If a cluttered desk is the sign of a cluttered mind, of what, then, is an empty desk a sign?
This quote, attributed to Albert Einstein, is an almost tongue-in-cheek way to begin the forward for Masters of Comics. The new book from Insight Comics shines a light on over twenty different comic book artists, their processes, and their workspaces. Writer Joel Edward interviews luminaries like Rafael Albuquerque, Frank Quitely, and Walter Simonson to get an idea about what their individual workdays look like, what inspires them, and how they prefer to keep their studios.
There’s an irony to that, because we’d hardly call any of the brilliant artists showcased here empty-minded, yet more than one of them laments that their workspace is too messy and needs to be cleaned.
It’s in those off-hand comments that this book really shines, though. While it’s definitely cool seeing the drafting board that a legend like, say, Bill Sienkiewicz uses to create one of his signature painted images, the real joy comes from reading these different artists describe what works and why.
Some artists, like Frank Cho and Dave Johnson, have relatively short answers to the presented questions, while Dan Panosian and P. Craig Russell go into further detail with their answers. No matter the length or brevity of their responses, though, you still get a good idea of their personality.
What’s more, everyone who is interviewed here clearly has a passion for their craft, and for the process in general. These are all seasoned pros who have found the “sweet spot” for their style, likely after years and even decades of trial and error. Some prefer a shared studio, for instance, so they can feed off of other creators. Others prefer to work from home, away from distractions while staying close to family. There are also as many different takes on “digital vs. physical” styles as there are artists interviewed, but nobody acts as if their preference is right while the alternative is wrong. Some work completely within a digital environment, others use paper and pen to get put images down and then touch it up on a computer, while others don’t use computers at all. You have industry vets like Tim Sale– who does not work digitally– state that he needs the feel of the brush in hand and the paper beneath it, but modestly declares that he can’t work digitally because he “doesn’t have the skills.” It’s refreshing to get an insight into these creators’ preferences while still hearing them recognize the value of methods they aren’t as familiar or comfortable with.

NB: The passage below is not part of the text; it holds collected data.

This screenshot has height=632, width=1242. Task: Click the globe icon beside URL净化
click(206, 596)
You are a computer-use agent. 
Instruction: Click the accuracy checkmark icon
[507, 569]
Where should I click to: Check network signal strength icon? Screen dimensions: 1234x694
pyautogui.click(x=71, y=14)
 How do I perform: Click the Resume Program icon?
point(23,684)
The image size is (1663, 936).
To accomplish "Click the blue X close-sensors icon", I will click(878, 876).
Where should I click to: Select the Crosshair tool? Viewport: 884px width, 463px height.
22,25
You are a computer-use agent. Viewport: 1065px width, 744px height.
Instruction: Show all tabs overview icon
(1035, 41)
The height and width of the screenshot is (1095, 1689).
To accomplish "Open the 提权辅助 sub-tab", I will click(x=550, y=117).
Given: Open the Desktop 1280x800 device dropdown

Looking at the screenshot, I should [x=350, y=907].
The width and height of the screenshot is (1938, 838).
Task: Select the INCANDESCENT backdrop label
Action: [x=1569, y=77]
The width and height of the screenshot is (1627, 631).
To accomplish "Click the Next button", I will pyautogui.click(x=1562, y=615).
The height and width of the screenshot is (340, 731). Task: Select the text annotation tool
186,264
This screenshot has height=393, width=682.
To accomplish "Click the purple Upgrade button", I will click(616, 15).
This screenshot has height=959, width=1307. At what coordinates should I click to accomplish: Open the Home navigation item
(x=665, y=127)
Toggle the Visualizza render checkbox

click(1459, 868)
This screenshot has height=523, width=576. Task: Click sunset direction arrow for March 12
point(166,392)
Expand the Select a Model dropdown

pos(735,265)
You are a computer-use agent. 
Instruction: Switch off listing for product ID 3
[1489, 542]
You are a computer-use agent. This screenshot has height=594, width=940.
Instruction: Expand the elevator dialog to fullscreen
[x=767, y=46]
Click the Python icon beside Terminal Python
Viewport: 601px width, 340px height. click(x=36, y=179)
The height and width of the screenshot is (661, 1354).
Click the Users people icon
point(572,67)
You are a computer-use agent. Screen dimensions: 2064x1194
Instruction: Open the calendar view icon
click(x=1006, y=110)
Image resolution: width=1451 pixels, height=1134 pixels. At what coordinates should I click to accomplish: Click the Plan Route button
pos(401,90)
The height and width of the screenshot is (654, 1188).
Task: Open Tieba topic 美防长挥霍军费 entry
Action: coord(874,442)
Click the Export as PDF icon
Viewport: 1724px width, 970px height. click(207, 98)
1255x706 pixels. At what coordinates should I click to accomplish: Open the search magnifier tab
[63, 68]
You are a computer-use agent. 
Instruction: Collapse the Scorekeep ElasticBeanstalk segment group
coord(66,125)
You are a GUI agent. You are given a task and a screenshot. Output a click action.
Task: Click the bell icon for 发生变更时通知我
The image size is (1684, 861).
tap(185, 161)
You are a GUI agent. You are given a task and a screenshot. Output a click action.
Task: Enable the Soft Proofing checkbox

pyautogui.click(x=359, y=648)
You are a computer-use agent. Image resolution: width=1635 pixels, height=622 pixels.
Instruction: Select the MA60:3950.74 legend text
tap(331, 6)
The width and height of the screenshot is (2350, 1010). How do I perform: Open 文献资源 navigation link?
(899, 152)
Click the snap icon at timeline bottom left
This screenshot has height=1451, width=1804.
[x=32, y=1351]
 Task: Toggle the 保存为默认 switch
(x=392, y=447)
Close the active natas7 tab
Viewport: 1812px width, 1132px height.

There’s plenty of Batman content on display too, from covers to pencils and inks to fully rendered pages. While guys like Cho and Sale are givens with their represented work, it’s cool seeing Batman drawn in Michael William Kaluta’s style, for instance. My personal favorite was seeing some of John Paul Leon’s uncolored pages from the “Terminal” arc, because that story just rules.
Great as this book is, there are a few things I would like to have seen. Everyone included is a penciler, first and foremost, which is great. It would have been nice to get insights from other types of artists, though, like inkers, colorists, and letterers. How cool would it have been to see someone like Klaus Janson or J.P. Mayer receive a penciled page, ready for their inks? Or Taylor Esposito or Deron Bennett breaking down the lettering process? Or how about Jordie Bellaire or MSassyK working their magic, applying their trademark colors to bring pages to life even more?
What’s more, most of the subjects are men, with only two women included. I wouldn’t say that Meadows should have omitted anybody to make room for somebody else, but surely there was still room to shine a light on Becky Cloonan, Amanda Conner, or Sara Pichelli? Perhaps in later volumes, sure, but it’s a definite missed opportunity here.
Despite those quibbles, this is still a strong book. It’s easy to read, and the design work is great. Since it’s a spotlight on comic artists, you’d better believe that there are tons of great covers and interior pages included, and they’re all laid out cleanly and professionally. I spent as much time poring over each artist’s bookshelves to see what they have on hand as I did reading their words, and it’s fascinating to see what types of materials and knick-knacks they keep on hand. Michael William Kaluta, for instance, has a lot of items around his workshop and they are all used for reference, whereas Travis Charest fully admits that he has toys simply for decoration. Charest also has possibly my favorite detail in the book: he shares his studio with his young daughter, so their walls are plastered with pages from both of them. It’s amazing to see a recognized talent share his gift and passion with the younger generation, and she’s no slouch either.
Masters of Comics is a great read for comic fans and aspiring artists alike, with phenomenal photography and engaging interviews with a nice group of legendary artists. At 7.8 x 11 inches, it’s large enough to be a nice coffee table book while still sitting well in the hand for easy reading. It will be available June 3, with a retail price of $24.99.